Upending hierarchies of craft and art, childhood and the adult world, Richter’s art inverts the usual superiority of enlightenment rationality over innocence. One of the consequences, articulated via the numerous quotations and photographs of toy collections in his 2013 artist’s book Peter Pan & Me, on the occasion of the group exhibition Forever Young at the Kunsthalle Nürnberg that year, points to the violence of childhood (a cliché of Grimm’s fairytales) as well as the trauma of ‘growing up’: the disavowal of fantasy and ‘immaturity’. The 2012 work Kindness 1 is a framed, MDF and wood relief in subtle, pastel colours in which a tiny mouse offers a gift to a hapless, top-hatted man, his head in his hands, whose cogs in his back reveal him to be an automaton. The myths of ontogeny – that one can supersede immaturity – and capitalist self-betterment are likewise parodied in one of Richter’s gloomier works, a series of MDF, lacquered wooden boards titled Nothing is Easy (2012). Richter found self-help books and presented their titles on light teal backgrounds in generic craft-store type: ‘How To Solve All Of Your Problems’, ‘How to Be Free in Ten Easy to Follow Steps’. If the escape from the real, exacted by Richter’s works, seems to be an escapist fantasy to a conveniently naive innocence with questionable moral unaccountability, then Richter is right to quote J.R.R. Tolkien’s adage in Peter Pan & Me that those who mix up fantasy with escape: ‘have chosen the wrong word, and, what is more, they are confusing, not always by sincere error, the Escape of the Prisoner with the Flight of the Deserter’.

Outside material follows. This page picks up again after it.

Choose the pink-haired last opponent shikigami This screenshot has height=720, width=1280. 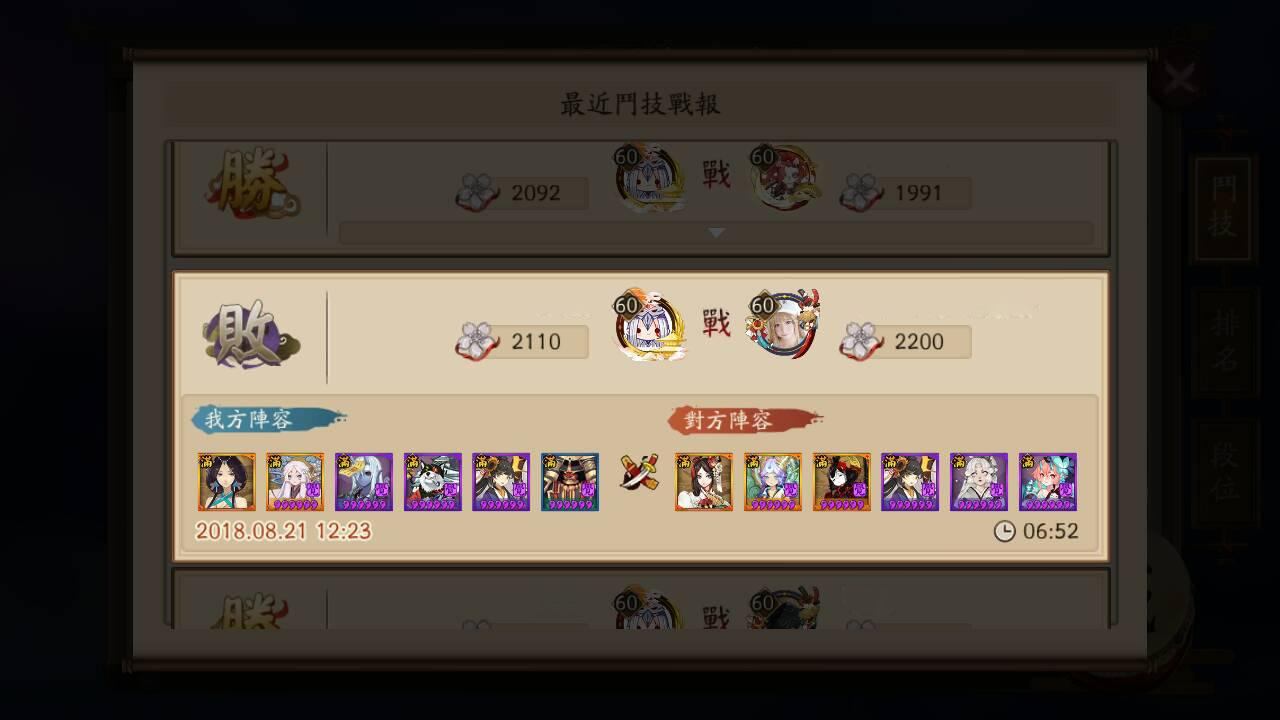pyautogui.click(x=1048, y=482)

Like his friend Cosima von Bonin, the ironic cloyingness of Richter’s works often jars with their iconic, metaphorical clarity. Richter’s self-consciously crafted materials and subject matter imply unsettling conclusions against adult reality and childish imagination alike. Yet Richter seems to perform not ‘real’ naiveté but a drag of it; using an ironized surface aesthetic that points to the impossibility, hubris and undesirability of aesthetic wholeness. Were the circuit of ‘pure imagination’ to be completed, it would become its own ‘world’, its own reality, and hence a kind of death.